Ideas for climate strike for young kids (Sept. 20th)
August 19, 2019 9:14 PM   Subscribe

I'm trying to think of ideas for how my kid's primary school could get involved with the Global Climate Strike this September.

I'm the PTA vice president (yes yes the power is going to my head) so I do have some allies among teachers and parents. I really doubt that the PTA will want to sanction actually striking (these are little kids and we couldn't be responsible for that) but I'd like to think of some other ideas to suggest that will get the kids engaged, which the school could easily adopt.

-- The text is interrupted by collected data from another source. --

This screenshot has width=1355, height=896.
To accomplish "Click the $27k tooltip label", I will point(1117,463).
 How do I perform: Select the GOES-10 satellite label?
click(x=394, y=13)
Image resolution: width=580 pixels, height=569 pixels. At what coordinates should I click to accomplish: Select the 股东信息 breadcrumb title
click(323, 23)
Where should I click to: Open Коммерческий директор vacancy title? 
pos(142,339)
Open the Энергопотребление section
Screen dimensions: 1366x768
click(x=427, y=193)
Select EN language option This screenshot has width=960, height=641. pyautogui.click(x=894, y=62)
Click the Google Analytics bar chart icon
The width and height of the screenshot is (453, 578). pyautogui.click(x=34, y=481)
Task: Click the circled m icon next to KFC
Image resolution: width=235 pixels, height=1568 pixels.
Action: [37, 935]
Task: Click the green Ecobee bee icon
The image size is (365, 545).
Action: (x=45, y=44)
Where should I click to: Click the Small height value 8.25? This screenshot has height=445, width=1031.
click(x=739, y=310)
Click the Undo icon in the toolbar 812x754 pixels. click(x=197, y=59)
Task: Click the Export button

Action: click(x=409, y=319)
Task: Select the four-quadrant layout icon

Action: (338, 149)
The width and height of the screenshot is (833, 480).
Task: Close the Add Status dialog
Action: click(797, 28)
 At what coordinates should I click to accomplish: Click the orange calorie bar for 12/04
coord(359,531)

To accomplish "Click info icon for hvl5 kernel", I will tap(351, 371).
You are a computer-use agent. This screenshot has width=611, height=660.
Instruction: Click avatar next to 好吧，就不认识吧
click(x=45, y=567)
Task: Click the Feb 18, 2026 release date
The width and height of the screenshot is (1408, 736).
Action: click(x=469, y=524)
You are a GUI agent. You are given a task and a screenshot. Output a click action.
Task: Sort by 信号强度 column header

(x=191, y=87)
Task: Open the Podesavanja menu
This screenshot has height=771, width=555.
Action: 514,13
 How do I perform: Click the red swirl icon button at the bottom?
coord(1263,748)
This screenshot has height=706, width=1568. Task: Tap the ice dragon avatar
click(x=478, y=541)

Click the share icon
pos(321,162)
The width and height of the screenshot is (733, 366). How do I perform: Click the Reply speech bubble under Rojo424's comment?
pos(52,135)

So far my ideas are pretty general:
- get the school or PTA to issue a statement of support
- encourage the teachers to talk about the strike in class
- some young-child-friendly way to talk about climate change?

I'd love more specific ideas, materials, activities, etc. Thanks!
posted by daisystomper to Education (3 answers total) 3 users marked this as a favorite
 
Best answer: Some links that might help:
from Concordia University
from (US) National Public Radio
from Cornell University
from Scientific American
posted by mareli at 5:17 AM on August 20, 2019 [1 favorite]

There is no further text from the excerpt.